It’s not uncommon to see a whole caribou carcass on the kitchen floor at the Niptanatiaks. This time, I help Grace cut the meat into cubes for freezing. We sit on the floor with strips of flesh on flattened cardboard cereal boxes, she with an semicircular ulu knife and I with a sharp conventional blade, working our way through the pile in front of us. Days of Our Lives plays in the background while the kids compete for their uncle Matt’s attention. Soon Matt and Amanda will go check the nets. Grace and Catherine will take a smoke break and Allen will find something to keep himself busy outside. From time to time, Allen looks out at the sky, discerning things that seem wholly mysterious to me. I watch, as usual, and wait.
I’m not sure if it was six or seven young men who died this spring and summer. Someone told me, after the fourth one I think, that you gradually learn to not let it get to you. You have to. That’s what most people seemed to be doing. Sometimes, though, I felt this tight, choking band across my chest and I wanted to walk out the road to the dump and keep on walking. So did Catherine. So did a lot of people.
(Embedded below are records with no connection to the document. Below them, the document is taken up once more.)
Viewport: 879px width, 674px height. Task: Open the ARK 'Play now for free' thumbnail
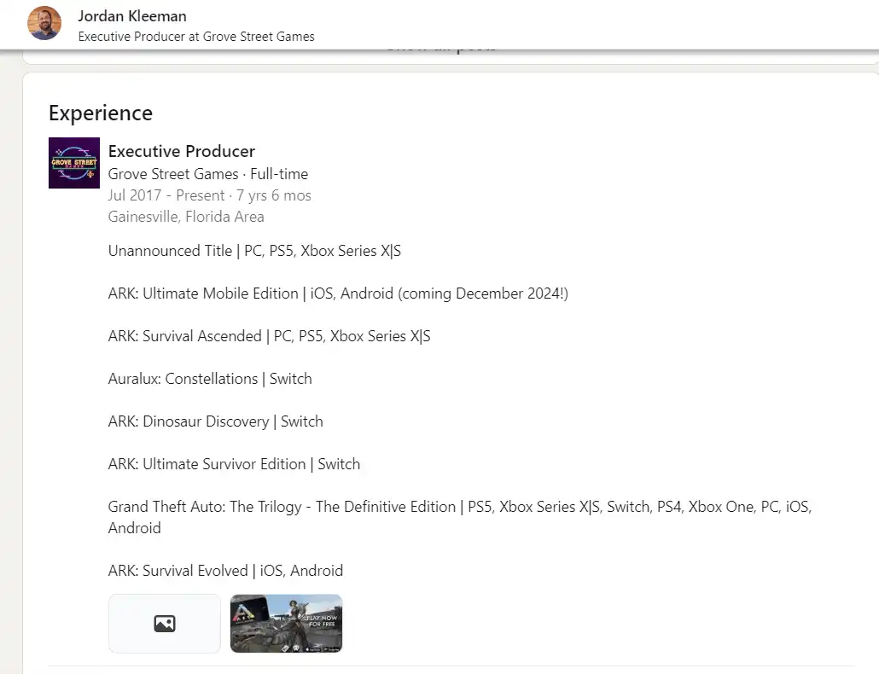click(286, 624)
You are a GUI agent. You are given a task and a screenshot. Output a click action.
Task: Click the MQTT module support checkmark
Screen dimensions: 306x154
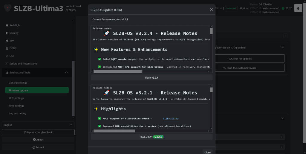click(100, 59)
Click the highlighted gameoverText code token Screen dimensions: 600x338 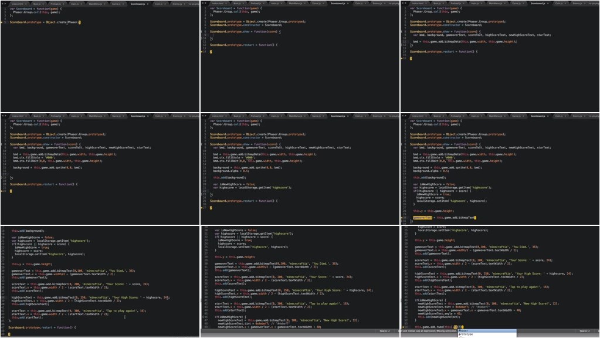pos(423,218)
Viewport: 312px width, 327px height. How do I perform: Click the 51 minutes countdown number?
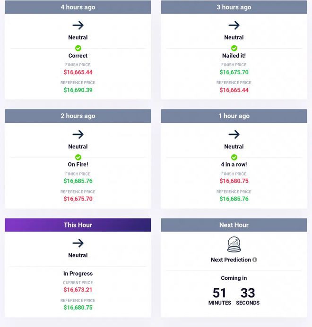coord(219,293)
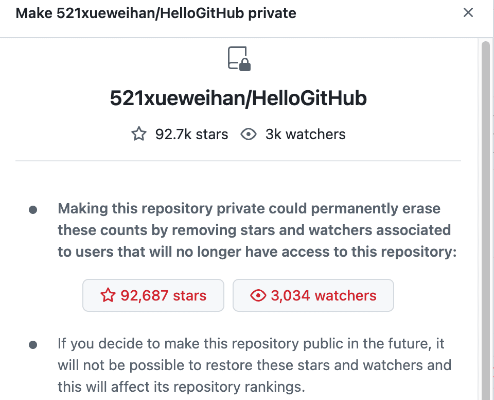Viewport: 494px width, 400px height.
Task: Click the dialog vertical scrollbar thumb
Action: [485, 221]
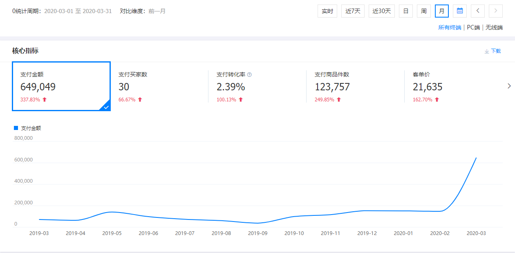Select 日 daily granularity
This screenshot has height=253, width=515.
tap(406, 11)
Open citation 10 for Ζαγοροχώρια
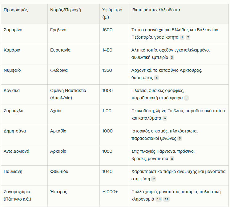The height and width of the screenshot is (207, 230). (x=159, y=199)
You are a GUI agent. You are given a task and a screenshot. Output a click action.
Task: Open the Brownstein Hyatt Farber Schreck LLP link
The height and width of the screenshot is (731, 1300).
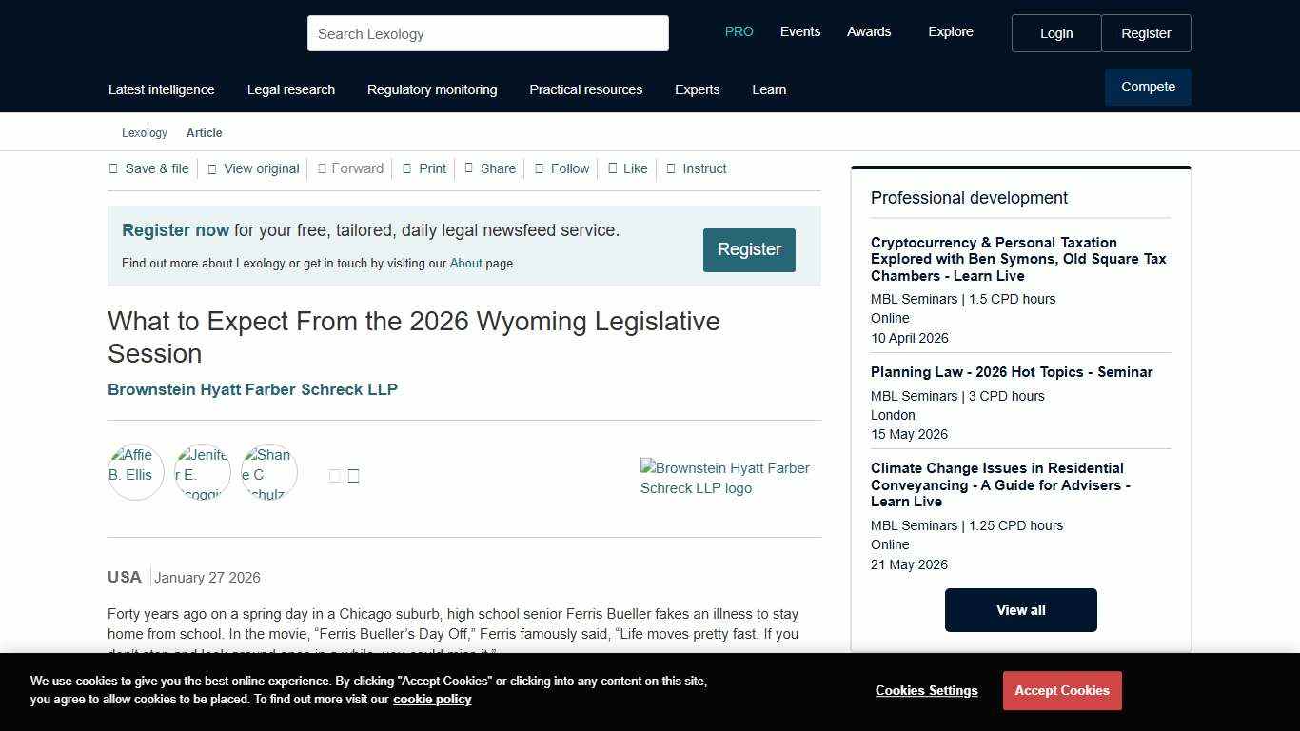tap(252, 389)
I spent the summer in Kugluktuk trying to understand how a massacre story from the eighteenth century has been told over the years. What seemed to be an ancient and peripheral story nevertheless led me into peoples’ kitchens to talk about death and loss amid the worst suicide epidemic the town had seen in years. Young men, one after another, were gradually bringing the town to its knees. Death was everywhere, and yet it wasn’t. The Nip girls organized a beach volleyball game for the family on the sand bars behind town. Boats came and went as people headed off to cabins and campsites around Coronation Gulf. Teenagers continued to make midnight rides out to Hart Lake, urging their Hondas along the hard packed sand as they tried to top 100 km/h. There wasn’t a lot of talk about the suicides, even though you could feel it in every conversation, every encounter.
Occasionally, once the kids had gone to sleep, Allen would tell stories. He talked about his trapping days and how he’d put tens of thousands of kilometres on his snow machine each season, circling his trap line over and over and over. Grace told me the story about the first caribou she shot, and laughed about how scared she was, how she thought she’d never shoot it in time. They talked about the last time their daughter’s boyfriend had come camping with them and how hopeful they had been that he was finally getting out on the land. Mostly, though, there was silence, broken by the odd comment about the weather and an invitation to “have coffee, have tea.”
When Allen was young, the Elders told him not to linger in grief. They taught that the dead were in a better place, that death brought relief and a peaceful, happier existence. There was no time for grief, Allen said. Life was for living. And so the people were told not to be sad, but to wish their loved ones well on their next journey. Some of that spirit survives today. And yet among the Elders I spoke with, there seemed also to be a deep sense of bewilderment at what was happening to the young people. “There was no suicide when I was young”, one Elder told me. “We survived, back then. We lived.”
When I told people down south what was happening this summer, they nodded and offered tight, consoling smiles, but the news didn’t actually shock them. People expect grief and tragedy from Canada’s northern Aboriginal communities. They politely prod for stories that might confirm their ideas about alcoholism, poverty, depression, and abuse. In trying to account for the devastating losses people faced in Kugluktuk this summer, I seemed always to be on the verge of recounting the banal. Maybe death is more banal than we want to admit. Or maybe people have grown accustomed to glancing north with glazed eyes. I stopped talking about it.
Once, towards the end of August, I saw a woman bent over with grief, wailing off her back porch. A few teenagers shuffled by and a toddler poked at the dirt with a plastic shovel, happily building trenches between puddles tinged with gasoline. Across the street an old man readied his boat for a trip to Tree River. It’s hard to find words to describe how life goes on in Kugluktuk, even while acknowledging that it doesn’t. I left town a few days later.